The common consumer doesn’t give jack shit about how strong a console is. Why? Because they know hardware does not mean better games. People absolutely hate paying for new hardware, because it’s the games that matter. The hardware race has always been part of the PC culture, not console. Consoles have been about software race. Tech fans no need to apply for console gaming, if we’re being brutally blunt here.

Because Super Mario Bros. was such a success, you saw a lieu of games trying to replicate its success, most notably Sonic the Hedgehog. The developers just need to do their job and optimise the games, and even better, design games from the ground up for the Switch and all is golden. Of course, because everything just runs on the same engine as everything else and nobody bothers doing any extensive optimisation to ensure the smoothest possible experience (or even know how to do that at worst case) we’ll just get sad and hastily put together ports.

Consumers never bought Nintendo consoles for them being Nintendo consoles. Not outside fanboys.

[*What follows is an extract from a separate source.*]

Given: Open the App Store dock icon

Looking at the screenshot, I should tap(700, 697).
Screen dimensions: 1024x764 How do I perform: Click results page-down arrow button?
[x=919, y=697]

People bought them for the software, for Mario and Zelda. People bought PlayStation for the same reason; it had games they wanted to play, not because the hardware. Nintendo is not a niche as some would assume because of their approach. No, on the contrary. Their consoles tended to be cheaper and smaller than the competitors’ because of matured technology. This is again one of those things we’ve gone over so many times, but seems like people are still ignoring the fact when Nintendo uses Gunpei Yokoi’s philosophy alongside Yamauchi’s, they strike gold. Nintendo, when they are at their best (NES, Game Boy, Wii) Nintendo is far from being a niche. Electronic games isn’t just a hobby of selected group of people, but something all can enjoy, and striking that Blue Ocean should be expected and even wanted, not the opposite. Losing hope over lack of hardware prowess is useless. Your life doesn’t depend on a game console, go outside camping sometimes.

Switch has few points going for it that most seem to ignore. One is the cartridges. This needs more fanfare, as it means the games themselves will be far more longlasting than the optical media. The lack of long loading times helps too. Oh now you care about hardware? Oh you. Secondly, the fact that the Switch is a hybrid also means the games are not required to be connected to the Internet all the damn time.

The biggest problem the Switch currently has is the fact that Nintendo isn’t showcasing any of that software. This is the sole reason why people are talking about Switch’s hardware to the extent they currently are and each and every bit of information is torn apart. There’s nothing else to talk about the Switch, and I haven’t seen anyone else to discuss its design either. The latest The Legend of Zelda got pushed back too, so the media can’t discuss that either. So, hardware it is for them to keep the clicks up. I guess I’m no better, commenting on the fact. Unless Nintendo rolls something significant on the software side with the Switch, there’s no valid reason for me to discuss it any further.

One of my New Year’s promises should be to throw this broken record to trash and just re-blog the sentence Software matters more than hardware whenever applicable.